PESCA AL COLPO

Provinciale Milano – Vittoria Amatese Pertusini Maver in Fissero


PROVINCIALE MILANO – 3° PROVA IN FISSERO ALLA AMATESE PERTUSINI

Ad una settimana dall’eliminatoria del Campionato Italiano Individuale di pesca al colpo, il Canale Fissero torna ad essere protagonista di una manifestazione di prima importanza come il Campionato Provinciale a squadre di Milano di pesca al colpo. Un campionato che vede la partecipazione di oltre duecento concorrenti per 52 squadre e che da alcuni anni a Milano è stato raggruppato in un unico girone, dopo essere stato diviso in quattro zone. Dopo le gare di Fiuma e Navigabile, è stato il Fissero ad ospitare la terza prova utilizzando i due classici campi gara di Garolda e Cà Vecchia. Ancora una volta la pesca è risultata molto difficile e differenziata tra i due impianti mantovani. A Garolda la differenza è stata fatta ancora una volta dai siluri, che hanno determinato dei picchi di peso in alcuni settori. Siluri che naturalmente sono stati catturati pescando a roubaisienne tra i 7 ed i 13 metri utilizzando elastici cavi di grossa dimensione e terminali diretti di certo non molto fini. Una pesca che per molti ha significato vincere il settore o classificarsi nella seconda metà della classifica. Per il resto, chi non ha impostato la gara sui siluri, ha preferito seguire una strada più sicura e giocare per la squadra mettendosi con cinque – sei pezzi di canna o con il cannino alla ricerca della minutaglia del sottoriva come alborelle (che per qualcuno sono durate anche tutta la gara), placchette ed acerine. Stesso discorso anche per Cà Vecchia, con questa peschetta che è stata quella più gettonata, oltre a chi è riuscito a prendere qualche breme un po’ più di taglia pescando a lunga distanza. Una pesca che è stata effettuata alternando ver de vase e cagnotti, buttando costantemente terra di somma e pastura cariche di fouilles. Da sottolineare ancora una volta i brutti fouilles e ver de vase che sono stati forniti agli agonisti. Dopo i problemi della scorsa settimana agli italiani, che hanno visto l’arrivo di fouilles morto o addirittura la mancanza della stessa esca rossa, anche questa volta la situazione non è migliorata ed in molti si sono ritrovati con delle esche completamente morte e quasi inutilizzabili. Un problema che, specialmente per questo tipo di gare, è sempre più ricorrente e di certo non lascia felici gli agonisti che oltre a spendere diverse soldi per viaggiare ed alloggiare, devono spendere decine di euro per esche completamente morte.
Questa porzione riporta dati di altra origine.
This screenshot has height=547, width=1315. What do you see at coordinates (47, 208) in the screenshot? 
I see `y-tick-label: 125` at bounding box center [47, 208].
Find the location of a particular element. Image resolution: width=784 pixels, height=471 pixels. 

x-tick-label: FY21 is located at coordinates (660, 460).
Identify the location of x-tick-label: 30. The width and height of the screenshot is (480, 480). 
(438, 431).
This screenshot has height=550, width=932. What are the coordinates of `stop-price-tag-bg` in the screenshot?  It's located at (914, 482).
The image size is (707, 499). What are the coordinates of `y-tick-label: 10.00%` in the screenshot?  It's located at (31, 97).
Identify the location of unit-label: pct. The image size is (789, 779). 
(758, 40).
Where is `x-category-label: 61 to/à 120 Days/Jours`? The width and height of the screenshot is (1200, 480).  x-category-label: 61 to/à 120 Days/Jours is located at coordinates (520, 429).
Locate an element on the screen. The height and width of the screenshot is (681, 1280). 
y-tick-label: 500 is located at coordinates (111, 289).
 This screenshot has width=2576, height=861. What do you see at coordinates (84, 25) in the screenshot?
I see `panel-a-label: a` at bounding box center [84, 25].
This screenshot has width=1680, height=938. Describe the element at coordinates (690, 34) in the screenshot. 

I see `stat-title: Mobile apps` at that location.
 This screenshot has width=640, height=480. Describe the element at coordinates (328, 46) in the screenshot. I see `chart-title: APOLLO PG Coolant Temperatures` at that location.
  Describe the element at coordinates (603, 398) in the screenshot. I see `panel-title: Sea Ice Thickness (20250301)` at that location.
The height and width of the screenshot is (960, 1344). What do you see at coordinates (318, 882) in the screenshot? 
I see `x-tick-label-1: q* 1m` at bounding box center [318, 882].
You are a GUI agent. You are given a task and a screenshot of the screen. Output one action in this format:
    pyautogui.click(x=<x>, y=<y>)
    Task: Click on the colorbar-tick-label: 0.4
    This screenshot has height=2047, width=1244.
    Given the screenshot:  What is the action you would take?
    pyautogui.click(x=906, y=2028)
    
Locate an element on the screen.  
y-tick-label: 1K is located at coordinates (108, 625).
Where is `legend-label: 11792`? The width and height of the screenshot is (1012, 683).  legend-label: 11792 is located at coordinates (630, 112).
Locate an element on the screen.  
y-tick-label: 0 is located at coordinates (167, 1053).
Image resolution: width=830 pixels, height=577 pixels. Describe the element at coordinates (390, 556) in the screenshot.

 La terza prova ha visto la vittoria dell’Amatese Pertusini Maver con sole otto penalità, davanti alla F.lli Campana Tubertini ed alla Nuova Forza Colmic con undici penalità e divise solamente dai migliori piazzamenti dei primi. Alla luce di questi risultati, con sole due gare alla fine, in testa continua la marcia de La Carpanela Tubertini che piazza un’altra prova da tredici penalità e rinforza la leadership con 35 punti e aumenta il vantaggio sulla più diretta delle inseguitrici, ovvero Il Barbo Trabucco che si ferma a 46,5 penalità. Dietro i ragazzi guidati da Angelo Badia c’è la Longobardi Milo staccata di un solo punto, la Nuova Forza Colmic con 49 penalità e la Lenza Azzurra Lainate Maver con 49,5 punti.